Estos días oigo en las tertulias y leo en la prensa que entre un 35% y un 40% de los españoles no lee nunca un libro y que no tienen ningún interés por la cultura.

Y, ¡cómo no!, algún tertuliano de esos que saben de todo, y de todo se atreven a opinar, señaló entre otros culpables a los maestros, argumentando que en los colegios no se leía, que él con siete años empezaba la clase todos los días leyendo “El Quijote”. Mi admirado tertuliano desconoce que en la Comunidad de Madrid se trabaja un proyecto en todos los centros escolares llamado “Plan de animación a la lectura” cuyo objetivo, como su propio nombre indica, es el fomento de la lectura en la edad escolar. Me comentan compañeras indignadas que en algún telediario también se trató el tema y que hasta el ministro de Educación ha declarado que “se debe dedicar el mismo tiempo a la lectura que a los deportes en los colegios”.

La respuesta es fácil: un niño será aficionado a la lectura si en su familia hay un ambiente lector, si sus padres y hermanos mayores leen, si existe una biblioteca en el salón de la vivienda, si entre los regalos que reciben por Navidad, cumpleaños, santos, hay algún libro… Si se dan cuenta, la palabra clave es “FAMILIA”.

En mi familia, en la que nací, crecí y me formé, aprendí a amar la lectura: la estantería del “cuartito de estar” (como decía mi madre) rebosaba de libros de Gironella, Torcuato Luca de Tena, Dominique Lapierre y Larry Collins, Mika Waltari, Giovannino Guareschi, Cela, Cervantes, Vizcaíno Casas, Premios Planeta que coleccionaba mi madre de soltera. Títulos como “Sinuhé, el egipcio”, “¿Arde París?”, “Embajador en el Infierno”, “Don Camilo”,… Enciclopedias y libros de consulta…
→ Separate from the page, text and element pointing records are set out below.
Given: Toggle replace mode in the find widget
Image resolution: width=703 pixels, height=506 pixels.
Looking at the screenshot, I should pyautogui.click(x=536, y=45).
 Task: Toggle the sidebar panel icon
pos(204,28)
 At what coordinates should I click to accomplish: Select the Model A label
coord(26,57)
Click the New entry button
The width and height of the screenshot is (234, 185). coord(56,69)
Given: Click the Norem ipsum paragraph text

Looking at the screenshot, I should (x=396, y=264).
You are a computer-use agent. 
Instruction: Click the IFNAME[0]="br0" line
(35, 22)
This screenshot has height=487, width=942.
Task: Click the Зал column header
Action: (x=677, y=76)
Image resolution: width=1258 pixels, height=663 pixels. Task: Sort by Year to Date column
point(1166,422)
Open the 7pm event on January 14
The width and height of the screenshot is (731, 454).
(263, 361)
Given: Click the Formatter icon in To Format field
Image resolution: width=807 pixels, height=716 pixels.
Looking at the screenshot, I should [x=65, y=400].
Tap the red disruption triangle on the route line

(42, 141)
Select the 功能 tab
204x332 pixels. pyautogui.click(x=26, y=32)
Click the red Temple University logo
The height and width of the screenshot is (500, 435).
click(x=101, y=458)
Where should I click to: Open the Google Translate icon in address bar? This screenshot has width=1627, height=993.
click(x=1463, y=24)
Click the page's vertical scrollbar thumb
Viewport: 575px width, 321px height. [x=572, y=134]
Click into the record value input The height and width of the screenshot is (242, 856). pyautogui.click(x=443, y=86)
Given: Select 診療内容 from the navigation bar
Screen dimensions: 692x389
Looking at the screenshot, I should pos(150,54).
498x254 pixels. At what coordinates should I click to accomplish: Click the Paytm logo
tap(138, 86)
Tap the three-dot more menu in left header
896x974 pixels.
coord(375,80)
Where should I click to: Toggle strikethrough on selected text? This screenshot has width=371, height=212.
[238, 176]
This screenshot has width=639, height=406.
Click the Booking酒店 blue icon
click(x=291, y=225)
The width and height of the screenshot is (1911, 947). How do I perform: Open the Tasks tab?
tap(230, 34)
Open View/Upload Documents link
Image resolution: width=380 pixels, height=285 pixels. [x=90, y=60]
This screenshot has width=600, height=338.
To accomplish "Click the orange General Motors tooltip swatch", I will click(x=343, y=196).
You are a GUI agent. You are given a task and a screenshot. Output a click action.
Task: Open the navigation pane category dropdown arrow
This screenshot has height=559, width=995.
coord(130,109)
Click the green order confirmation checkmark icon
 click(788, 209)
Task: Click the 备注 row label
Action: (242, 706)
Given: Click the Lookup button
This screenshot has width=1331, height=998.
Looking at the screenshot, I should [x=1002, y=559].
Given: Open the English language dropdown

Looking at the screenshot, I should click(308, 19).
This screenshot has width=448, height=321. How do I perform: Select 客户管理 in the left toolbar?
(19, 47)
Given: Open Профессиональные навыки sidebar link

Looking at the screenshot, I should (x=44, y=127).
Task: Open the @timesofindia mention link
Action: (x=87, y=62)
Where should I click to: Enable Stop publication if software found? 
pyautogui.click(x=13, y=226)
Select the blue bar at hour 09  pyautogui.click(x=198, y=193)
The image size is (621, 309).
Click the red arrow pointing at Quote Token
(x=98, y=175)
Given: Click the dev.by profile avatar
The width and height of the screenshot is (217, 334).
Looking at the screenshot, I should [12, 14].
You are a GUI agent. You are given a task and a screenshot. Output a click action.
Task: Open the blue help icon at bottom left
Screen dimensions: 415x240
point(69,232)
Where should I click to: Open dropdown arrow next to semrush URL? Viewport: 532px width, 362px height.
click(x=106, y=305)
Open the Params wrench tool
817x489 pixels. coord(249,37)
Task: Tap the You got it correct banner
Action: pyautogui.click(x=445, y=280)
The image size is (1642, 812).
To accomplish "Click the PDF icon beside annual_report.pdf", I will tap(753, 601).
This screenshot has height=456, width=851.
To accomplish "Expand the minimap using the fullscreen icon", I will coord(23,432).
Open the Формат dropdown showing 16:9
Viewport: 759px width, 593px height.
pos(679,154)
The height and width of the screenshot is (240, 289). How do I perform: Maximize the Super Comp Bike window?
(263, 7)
Escuchar y sentir la música, sobre todo, la clásica. Recuerdo con cariño y nostalgia los fines de semana escuchando discos de vinilo de zarzuela: “Doña Francisquita”, “Luisa Fernanda”, “El huésped del sevillano”, “La del manojo de rosas”, “La dolorosa”,… Un par de veces al año, tenía entre cuatro y diez años, mi tía y mi abuela nos invitaban al Teatro de la Zarzuela y un poco más mayor, en verano, al Centro Cultural de la Villa todas las semanas a ver zarzuelas que, de menor calidad artística, también eran más asequibles económicamente. Y los conciertos con mi abuelo Pepe, que era capaz de advertir el fallo en una nota del trompeta de la Filarmónica de Berlín, escuchando Beethoven, Mozart, Bach, Verdi, Puccini…

Y la admiración por el arte, la pintura, la escultura, la arquitectura, la historia… No había ciudad por donde pasáramos que no nos detuviéramos a contemplar la catedral o museo importante… Catedrales de Sevilla, Burgos, Santander, Toledo, Córdoba, León, Cuenca…; museos como el de Arte Policromado de Valladolid, o el de Salcillo de Murcia o el de Arte Abstracto de Cuenca, aparte de los de Madrid como es natural.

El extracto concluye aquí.